Le portrait, je le voyais comme adossé à un mur, placardé comme une affiche, et redoublant cette frontalité. Oui, je voyais quelque chose comme un paysage barré brutalement par la frontalité d’un mur sur lequel ou depuis lequel un visage fièrement nous ferait face. Un visage dont toute la volonté qui le porte affleure, nous confrontant.
Et bien sûr, c’est le tableau comme objet, plan, pan, mur aussi qui se lirait dessous, confondant, superposant la représentation et la réalité concrète de la toile. C’est bête à dire : un tableau peint sur un tableau comme s’il était peint sur un mur. Le tableau (portrait) ayant déjà quelque chose d’un mur donnant du front. Et le tableau (toile) étant un avatar mobile du mur qui s’y retrouverait plus tard cloué comme le visage s’y trouvait cloué.
Oui, l’attention qui avait était la mienne tournait autour de ça, je l’avais senti intuitivement.
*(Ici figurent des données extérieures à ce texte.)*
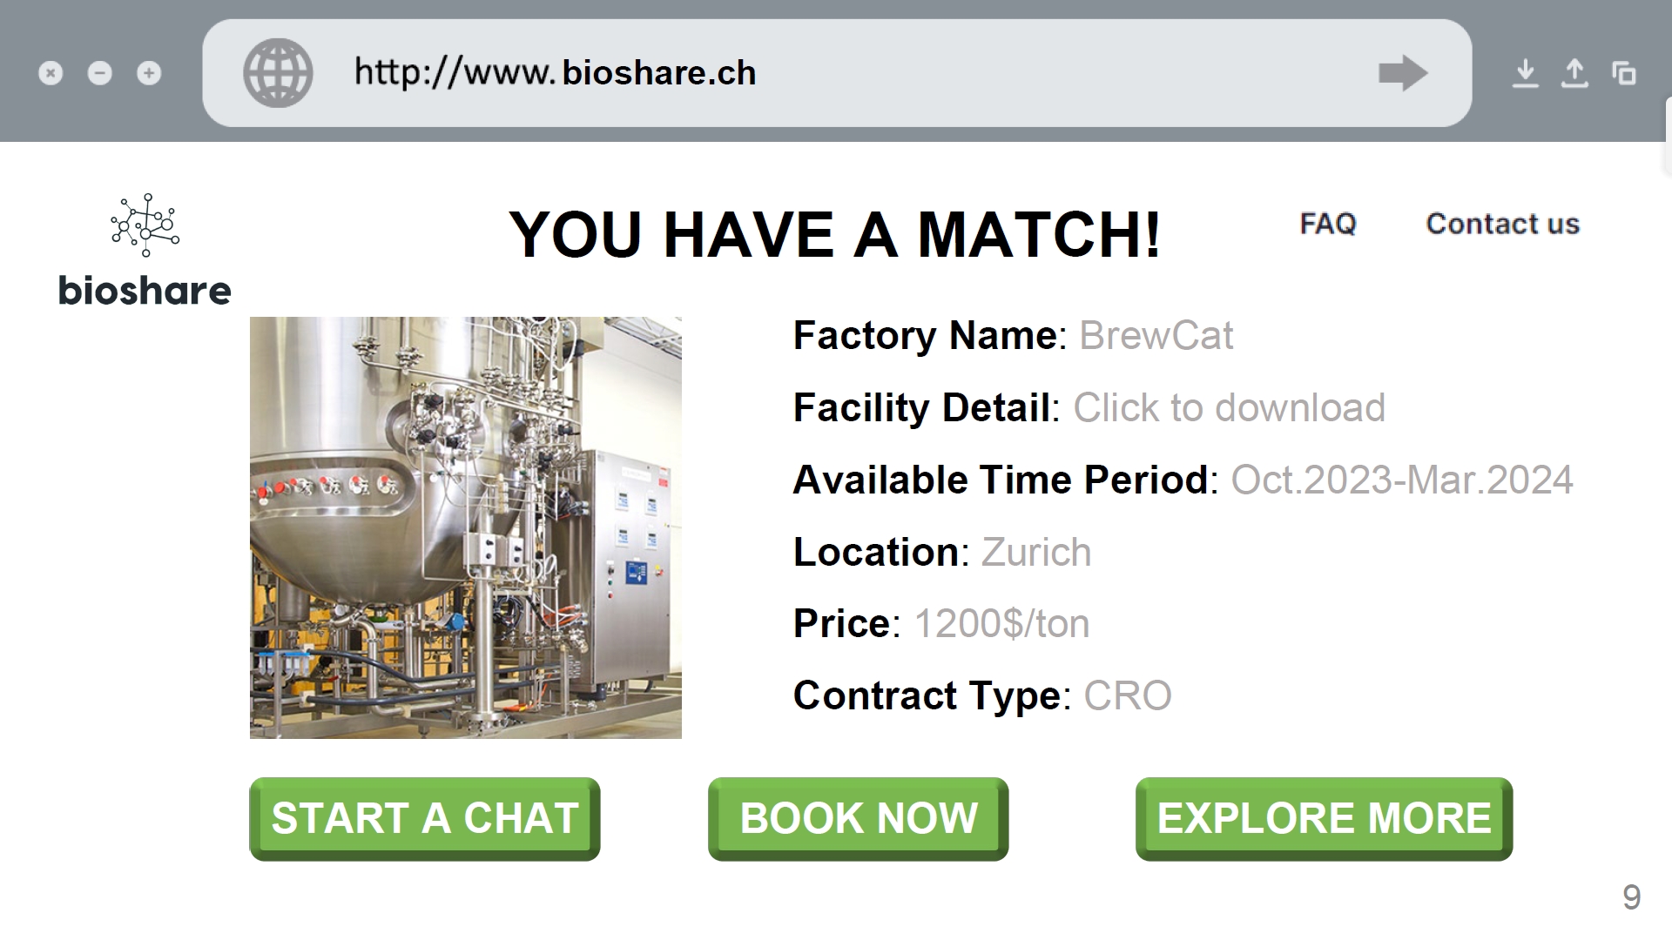Click the upload share icon
The image size is (1672, 940).
coord(1574,73)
Une forme d’adéquation qui faisait argument et me demandait de reproduire là sur la toile, où la représentation se confondait à la surface, l’autoportrait de Beckmann. Et qui bientôt me mettrait en face de ce regard que le peintre avait su par une sorte de sortilège y déposer vivant pour que sur la page d’un catalogue même il vous regarde encore, longtemps après sa mort, comme le font les portraits du Fayoum.
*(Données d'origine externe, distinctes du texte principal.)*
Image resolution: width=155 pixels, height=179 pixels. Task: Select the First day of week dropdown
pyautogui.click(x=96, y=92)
La fenêtre sur la droite s’était imposée ensuite. D’abord pour creuser l’espace et, par contraste, porter le visage de Beckmann au plus près de soi encore, sans qu’on puisse lui échapper, comme s’il devait surgir continuellement, nous apostropher, nous héler. Et parce que c’était cette dualité du tableau qui se jouait là, comme de toujours ; le fait d’être à la fois un mur et une fenêtre ou, pour le dire en un mot contractant l’oxymore, un écran : opaque masque et surface de projection.
Le reste est affaire d’ajustements, de rapports de tons, de masses, de lignes. Une façon de ficeler un paquet.

J’aurais pu me passer de dire tout ça. M’abstenir de ce laborieux travail de prise de conscience et de verbalisation qui, pour tout dire, trahi et simplifie ce qui se fait de manière à peu près somnambulique. Ça n’ajoute rien. Le tableau est fait. Patchwork, montage, sorte de mot-valise, contraction autonome désormais qui ne demande ni qu’on l’aime, ni qu’on le comprenne et qui simplement s’épanouit dans la lumière et dans sa forme à lui, son mouvement à lui ainsi que font les plantes.